Data excerpts
----------------------------------------
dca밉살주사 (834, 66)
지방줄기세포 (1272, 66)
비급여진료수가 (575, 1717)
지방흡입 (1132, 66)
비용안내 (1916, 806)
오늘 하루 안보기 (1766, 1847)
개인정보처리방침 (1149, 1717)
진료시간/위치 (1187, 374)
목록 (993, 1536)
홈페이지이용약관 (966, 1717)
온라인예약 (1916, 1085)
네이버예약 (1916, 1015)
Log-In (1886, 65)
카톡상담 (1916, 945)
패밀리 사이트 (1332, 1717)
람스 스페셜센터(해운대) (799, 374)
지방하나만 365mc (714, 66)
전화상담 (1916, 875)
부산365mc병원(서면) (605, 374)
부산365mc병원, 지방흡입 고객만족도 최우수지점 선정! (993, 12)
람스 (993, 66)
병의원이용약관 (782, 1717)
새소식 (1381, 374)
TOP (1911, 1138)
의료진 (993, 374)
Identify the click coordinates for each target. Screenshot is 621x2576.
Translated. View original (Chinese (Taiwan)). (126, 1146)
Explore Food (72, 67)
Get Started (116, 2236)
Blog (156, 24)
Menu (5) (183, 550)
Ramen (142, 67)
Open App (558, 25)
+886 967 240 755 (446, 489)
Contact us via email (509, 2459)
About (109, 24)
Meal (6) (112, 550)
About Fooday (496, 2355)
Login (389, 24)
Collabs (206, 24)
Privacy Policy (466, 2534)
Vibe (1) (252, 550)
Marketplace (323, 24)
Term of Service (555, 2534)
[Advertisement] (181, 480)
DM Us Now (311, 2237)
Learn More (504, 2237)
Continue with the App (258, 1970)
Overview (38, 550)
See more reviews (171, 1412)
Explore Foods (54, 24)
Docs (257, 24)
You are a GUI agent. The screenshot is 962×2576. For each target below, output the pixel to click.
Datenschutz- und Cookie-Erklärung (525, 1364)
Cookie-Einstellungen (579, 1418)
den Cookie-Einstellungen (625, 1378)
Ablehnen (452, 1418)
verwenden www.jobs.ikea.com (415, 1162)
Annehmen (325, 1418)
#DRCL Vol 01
----------------------------------------
Task objective
Repeat exactly the lines from the line containing "Continue with the App (258, 1970)" through the last line of the records above, including both, and nothing else.

Task solution
Continue with the App (258, 1970)
Overview (38, 550)
See more reviews (171, 1412)
Explore Foods (54, 24)
Docs (257, 24)
You are a GUI agent. The screenshot is 962×2576. For each target below, output the pixel to click.
Datenschutz- und Cookie-Erklärung (525, 1364)
Cookie-Einstellungen (579, 1418)
den Cookie-Einstellungen (625, 1378)
Ablehnen (452, 1418)
verwenden www.jobs.ikea.com (415, 1162)
Annehmen (325, 1418)
#DRCL Vol 01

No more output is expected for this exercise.